start Listing

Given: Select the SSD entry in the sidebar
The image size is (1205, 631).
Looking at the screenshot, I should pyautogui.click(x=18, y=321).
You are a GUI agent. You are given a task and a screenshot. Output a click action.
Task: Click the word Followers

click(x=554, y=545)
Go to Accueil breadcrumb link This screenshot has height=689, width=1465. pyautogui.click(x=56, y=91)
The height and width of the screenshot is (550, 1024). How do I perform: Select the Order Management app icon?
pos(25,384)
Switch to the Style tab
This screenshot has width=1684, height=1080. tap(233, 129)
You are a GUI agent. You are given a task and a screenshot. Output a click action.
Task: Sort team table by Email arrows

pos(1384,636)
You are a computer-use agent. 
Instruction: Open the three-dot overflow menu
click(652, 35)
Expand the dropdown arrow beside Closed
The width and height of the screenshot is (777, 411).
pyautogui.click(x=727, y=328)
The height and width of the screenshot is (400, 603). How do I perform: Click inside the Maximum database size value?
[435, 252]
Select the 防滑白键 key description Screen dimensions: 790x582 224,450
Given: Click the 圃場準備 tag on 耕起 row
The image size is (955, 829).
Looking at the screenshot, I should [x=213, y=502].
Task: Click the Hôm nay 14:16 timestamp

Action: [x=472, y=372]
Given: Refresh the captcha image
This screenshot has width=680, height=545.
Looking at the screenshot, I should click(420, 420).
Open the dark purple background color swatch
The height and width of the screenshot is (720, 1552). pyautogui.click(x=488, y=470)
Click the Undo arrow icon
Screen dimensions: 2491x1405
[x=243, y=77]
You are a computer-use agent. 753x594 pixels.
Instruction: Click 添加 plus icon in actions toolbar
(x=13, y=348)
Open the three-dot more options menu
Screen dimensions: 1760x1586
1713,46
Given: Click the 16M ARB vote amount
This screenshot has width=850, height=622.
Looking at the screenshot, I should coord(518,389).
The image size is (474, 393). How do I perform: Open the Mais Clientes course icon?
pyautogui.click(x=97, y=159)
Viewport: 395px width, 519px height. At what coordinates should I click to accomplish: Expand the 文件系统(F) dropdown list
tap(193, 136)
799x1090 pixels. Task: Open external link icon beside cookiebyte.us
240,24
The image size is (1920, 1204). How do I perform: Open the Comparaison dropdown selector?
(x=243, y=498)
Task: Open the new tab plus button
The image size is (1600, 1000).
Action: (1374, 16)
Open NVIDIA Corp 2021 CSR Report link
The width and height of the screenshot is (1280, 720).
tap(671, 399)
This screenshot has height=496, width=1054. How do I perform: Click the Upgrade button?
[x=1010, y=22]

end Listing

▶ [Requirements]: Reproduce the lines from the line containing "Expand the dropdown arrow beside Closed" through the line containing "pyautogui.click(x=727, y=328)", both included, substituting "Resolved" for "Closed" and leaving everything else unchanged.

▶ [The completed task]:
Expand the dropdown arrow beside Resolved
The width and height of the screenshot is (777, 411).
pyautogui.click(x=727, y=328)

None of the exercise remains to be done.